La relation esthétique est une relation duelle, entre l’esthéticienne et le client. Pas de risque donc de contagions multiples. De plus, les esthéticiennes portent masques et gants, se lavent les mains avant et après chaque client. Le mobilier et les cabines sont désinfectés systématiquement. Les clients eux-mêmes sont soumis à des mesures draconiennes comme le lavage des mains, le gel, l’usage d’un masque, les distances entre clients. Je ne vois pas en quoi il y aurait plus de risques chez nous que chez un coiffeur, un podologue, un dentiste, un kiné, un métro bondé, et tant d’autres.
D’ailleurs, je n’ai eu connaissance d’aucun cas de Covid dans les centres esthétiques et encore moins dans nos 8 centres French Kiss. Je ne suis pas certain que ça vaille une fermeture avec toutes ses conséquences.
Didier Tournon avec son équipe avant la crise du CovidComment valorisez-vous les aides du gouvernement, que ce soit administratives pour réactiver le chômage partiel ou financières pour survivre à la fermeture ?
Là, c’est zéro. On a bien eu des mesures de chômage partiel, et bon nombre de nos employés ont attendu des mois pour être payés. Mais il ne s’agit pas d’exonérations à 100%. On continue de payer une bonne partie des charges sociales. Pour le reste, quelques reports d’échéances, mais pas tout, et limités dans le temps, qu’il faut payer un jour ou l’autre.
Quelques-uns ont eu la chance de pouvoir accéder à des prêts, mais difficiles et compliqués à obtenir. Et donc, ils se sont endettés davantage, ce qui augure mal du futur.
Là, pour cette nouvelle fermeture, on ne sait rien, pas de reports, pas d’exonérations, encore moins d’aides directes. On est en train de tenter de mettre nos employés au chômage, mais ce matin, la page web de la Generalitat ne fonctionnait pas. Bref, c’est “aide-toi, le ciel t’aidera !”.
Vous êtes installé depuis une dizaine d’années en Catalogne, pensez-vous que la situation est moins difficile à gérer en France ? Votre choix de vivre en Catalogne est-il toujours aussi fort ?
Pour ce que je sais de la situation des Français, elle est difficile mais moins pire. Ils bénéficient par exemple en ce moment de subventions de 5000 à 8000 euros pour embaucher des contrats d’apprentissage, à coût 0 la première année. On en est bien loin ici où toutes les mesures d’aide à l’embauche ont été supprimées depuis environ 3 ans. De plus, ils sont ouverts, eux. Beaucoup ont reçu des prêts de façon très facile et rapide, et l’Etat a exonéré beaucoup de charges sociales, ce qui a permis à une grande majorité de tenir jusqu’ici.
Est-ce que je regrette mon choix de vivre ici ? Non, c’est ici que j’ai décidé de vivre et je me battrai ici pour continuer de mener à bien mes activités. Les raisons économiques ne sont pas les seules à prendre en compte et je reconnais aux Catalans de grandes qualités d’accueil et d’intégration.
Le secteur manifeste ce samedi contre la fermeture. De nombreux recours sont actuellement déposés devant la justice pour contester le décret de la Generalitat. Avez-vous un espoir de rouvrir à court terme ?
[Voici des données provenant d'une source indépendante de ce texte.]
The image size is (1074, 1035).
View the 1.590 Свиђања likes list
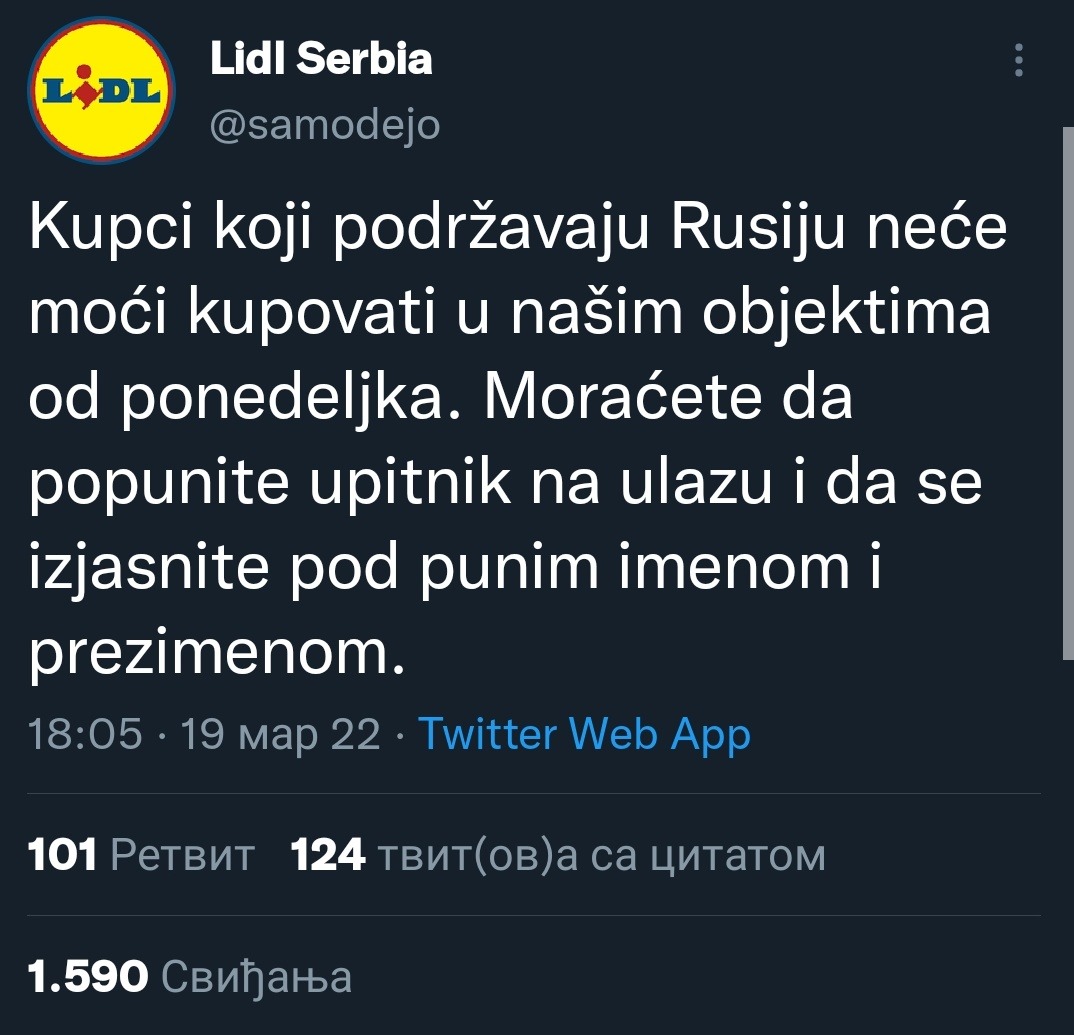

J’ai peu d’espoir. Mais mon unique préoccupation est de prendre toutes les mesures nécessaires pour ne pas fermer mon entreprise, revoir les dépenses à la baisse, négocier les loyers, mener à bien la gestion administrative en relation avec les gestors, rassurer mes employés et les accompagner dans cette nouvelle situation dramatique pour tous.
Les responsables politiques nous entendront-ils ? Je n’y crois pas, ils ne vivent ni ne connaissent notre réalité. Et leur salaire tombe à la fin du mois, quoi qu’il se passe. Comment pourraient-ils nous entendre et nous comprendre ? Il reste que, à ma connaissance, les centres esthétiques catalans sont les seuls à devoir fermer en Europe. Le couvre-feu français dans quelques grandes villes me semble être une bien meilleure mesure.